To answer your question, I fasted for health reasons (it's supposed to be good for you) but of course it also leads to weight-loss (or atleast it did for me and in-fact it did so 100 out of 107 times!) - anyway this is besides the point of the questions I am asking in my posts above - I am simply using this data that I collected to learn about stats/correlation etc. So if anyone can help me with the questions in my second post above that would be much appreciated.

#### ShoM

But how did you choose which days you would fast on
No rational to the days I chose but per my first post (see chart) you'l notice that I tended to fast during the same days for the last 3 years. Why is it important to know this knowing what I am asking? just curious.

#### hlsmith

Your top chart doesnt make sense to me, just plot your weight everyday for the 3 years as connected dots and fill in the dots for the days you fasted with a different color and post it. Just whether your next day weight was different seems like a poor metric. Say i eat and do the same thing everyday and my caloric expenditure is constant. The plot would be stocastic like coin flips given the intagibles i could not document. So 50% of the time i loss weight, just being me. But did i really lose weight? Well now say i dont eat for 24 hours, well yeah i am gonna lose weight cause i am burning off available glucose and urinating the water i retained because of the glucose, i may metabolize lean and fat tissue too and not rebuild it due to no macro nutrients, and i wont have as much waste in my gi tract since it will be clearing itself, so yeah the day after i fast i will always way less more than 50% of the time. What are you trying to prove then? Well if you are sustaining a deficiency you will lose scale weight.

Given entries:

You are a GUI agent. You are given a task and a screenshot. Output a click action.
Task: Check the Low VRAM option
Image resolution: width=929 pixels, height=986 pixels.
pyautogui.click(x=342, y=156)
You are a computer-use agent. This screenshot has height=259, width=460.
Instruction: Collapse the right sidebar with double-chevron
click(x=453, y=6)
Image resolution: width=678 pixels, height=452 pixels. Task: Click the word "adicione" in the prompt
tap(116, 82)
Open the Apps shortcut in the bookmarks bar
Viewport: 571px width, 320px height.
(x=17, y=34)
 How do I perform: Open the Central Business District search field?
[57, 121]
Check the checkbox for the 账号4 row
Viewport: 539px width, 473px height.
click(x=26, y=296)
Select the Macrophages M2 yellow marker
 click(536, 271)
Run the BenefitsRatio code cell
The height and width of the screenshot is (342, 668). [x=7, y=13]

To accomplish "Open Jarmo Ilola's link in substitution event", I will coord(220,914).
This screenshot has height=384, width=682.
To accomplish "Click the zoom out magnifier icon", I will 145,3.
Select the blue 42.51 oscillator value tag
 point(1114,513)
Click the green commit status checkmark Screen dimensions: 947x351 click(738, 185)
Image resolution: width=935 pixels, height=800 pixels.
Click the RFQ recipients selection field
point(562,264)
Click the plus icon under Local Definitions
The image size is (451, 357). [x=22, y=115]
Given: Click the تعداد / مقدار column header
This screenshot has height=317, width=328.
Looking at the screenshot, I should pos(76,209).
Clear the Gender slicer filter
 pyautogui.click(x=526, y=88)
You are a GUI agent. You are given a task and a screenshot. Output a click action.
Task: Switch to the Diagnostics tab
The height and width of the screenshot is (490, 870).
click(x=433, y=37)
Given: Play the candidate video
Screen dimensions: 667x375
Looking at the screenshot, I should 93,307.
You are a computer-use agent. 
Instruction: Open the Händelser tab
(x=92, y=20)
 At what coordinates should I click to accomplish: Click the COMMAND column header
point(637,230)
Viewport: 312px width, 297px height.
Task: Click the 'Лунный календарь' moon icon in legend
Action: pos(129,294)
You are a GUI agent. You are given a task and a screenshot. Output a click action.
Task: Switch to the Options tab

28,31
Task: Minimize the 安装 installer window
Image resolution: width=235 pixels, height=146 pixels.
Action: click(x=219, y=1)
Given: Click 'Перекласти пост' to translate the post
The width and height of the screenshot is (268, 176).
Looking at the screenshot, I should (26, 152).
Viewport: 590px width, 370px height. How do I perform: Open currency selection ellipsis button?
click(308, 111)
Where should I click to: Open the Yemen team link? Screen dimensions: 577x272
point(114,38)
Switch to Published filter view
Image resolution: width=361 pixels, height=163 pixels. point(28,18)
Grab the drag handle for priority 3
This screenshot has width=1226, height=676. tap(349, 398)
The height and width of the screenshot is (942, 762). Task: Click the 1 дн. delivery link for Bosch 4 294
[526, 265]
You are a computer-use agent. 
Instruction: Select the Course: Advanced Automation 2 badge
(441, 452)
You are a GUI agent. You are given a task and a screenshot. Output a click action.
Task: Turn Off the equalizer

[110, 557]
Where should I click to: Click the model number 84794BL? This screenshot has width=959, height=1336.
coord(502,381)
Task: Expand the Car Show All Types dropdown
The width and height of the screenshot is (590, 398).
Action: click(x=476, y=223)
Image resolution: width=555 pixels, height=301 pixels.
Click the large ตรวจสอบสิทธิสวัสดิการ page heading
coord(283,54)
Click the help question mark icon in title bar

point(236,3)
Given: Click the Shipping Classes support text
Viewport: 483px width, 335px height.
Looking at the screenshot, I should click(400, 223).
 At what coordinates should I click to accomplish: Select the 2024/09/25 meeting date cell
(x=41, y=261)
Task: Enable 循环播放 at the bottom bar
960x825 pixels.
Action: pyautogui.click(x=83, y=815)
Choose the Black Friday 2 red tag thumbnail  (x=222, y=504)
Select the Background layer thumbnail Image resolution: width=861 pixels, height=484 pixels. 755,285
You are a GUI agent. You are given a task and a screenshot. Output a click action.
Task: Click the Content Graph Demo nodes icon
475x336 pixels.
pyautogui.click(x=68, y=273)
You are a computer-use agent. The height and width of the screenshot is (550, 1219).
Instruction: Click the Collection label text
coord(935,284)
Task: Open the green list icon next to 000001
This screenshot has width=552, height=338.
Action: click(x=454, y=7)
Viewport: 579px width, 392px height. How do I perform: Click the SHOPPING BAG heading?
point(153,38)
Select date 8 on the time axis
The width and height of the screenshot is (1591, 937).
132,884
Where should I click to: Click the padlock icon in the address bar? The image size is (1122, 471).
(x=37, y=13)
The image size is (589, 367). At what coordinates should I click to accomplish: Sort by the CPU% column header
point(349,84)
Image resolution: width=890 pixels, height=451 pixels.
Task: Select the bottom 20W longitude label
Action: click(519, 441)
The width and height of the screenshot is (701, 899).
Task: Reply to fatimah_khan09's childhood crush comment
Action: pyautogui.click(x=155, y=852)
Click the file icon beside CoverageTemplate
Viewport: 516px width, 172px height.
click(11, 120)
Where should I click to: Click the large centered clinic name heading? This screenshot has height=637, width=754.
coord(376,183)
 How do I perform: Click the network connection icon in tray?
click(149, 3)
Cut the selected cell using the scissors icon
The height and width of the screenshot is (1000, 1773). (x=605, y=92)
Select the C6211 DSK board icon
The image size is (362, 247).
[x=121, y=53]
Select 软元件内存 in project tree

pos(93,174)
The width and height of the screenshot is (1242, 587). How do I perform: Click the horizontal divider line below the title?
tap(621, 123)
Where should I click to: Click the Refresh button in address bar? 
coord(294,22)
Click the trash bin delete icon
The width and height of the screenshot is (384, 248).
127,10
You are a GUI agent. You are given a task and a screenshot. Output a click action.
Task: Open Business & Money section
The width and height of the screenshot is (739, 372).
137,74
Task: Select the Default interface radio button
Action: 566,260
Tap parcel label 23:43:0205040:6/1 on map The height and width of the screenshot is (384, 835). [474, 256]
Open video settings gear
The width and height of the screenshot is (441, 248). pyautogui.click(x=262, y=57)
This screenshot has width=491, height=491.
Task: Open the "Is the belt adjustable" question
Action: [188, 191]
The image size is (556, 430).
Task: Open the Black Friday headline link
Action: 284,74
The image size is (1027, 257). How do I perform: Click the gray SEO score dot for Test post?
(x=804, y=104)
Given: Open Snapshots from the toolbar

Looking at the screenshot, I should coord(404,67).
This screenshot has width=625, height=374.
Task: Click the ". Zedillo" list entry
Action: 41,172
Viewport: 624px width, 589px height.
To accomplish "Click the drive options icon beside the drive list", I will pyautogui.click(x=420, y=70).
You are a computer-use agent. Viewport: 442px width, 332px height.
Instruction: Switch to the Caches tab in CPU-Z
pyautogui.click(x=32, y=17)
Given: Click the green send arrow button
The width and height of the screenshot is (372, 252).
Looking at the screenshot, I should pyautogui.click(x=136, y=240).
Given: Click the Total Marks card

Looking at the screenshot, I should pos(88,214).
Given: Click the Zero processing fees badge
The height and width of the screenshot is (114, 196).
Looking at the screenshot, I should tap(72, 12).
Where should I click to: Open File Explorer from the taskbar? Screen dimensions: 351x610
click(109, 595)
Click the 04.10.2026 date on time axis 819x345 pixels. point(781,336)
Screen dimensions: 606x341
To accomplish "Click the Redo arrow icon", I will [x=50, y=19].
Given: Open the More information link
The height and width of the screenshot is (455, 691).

Task objective:
Please answer these questions about the fasting thread:
(a) In the opening paragraph, how many out of 107 times did fasting lead to weight loss?
(b) In the reply under "ShoM", over how many years does the poster say the fasting days tended to be the same?
(c) What does hlsmith suggest plotting instead of the top chart?

Solution:
(a) 100 times.
(b) The last 3 years.
(c) The weight every day for the 3 years as connected dots, with the fasting days filled in a different color.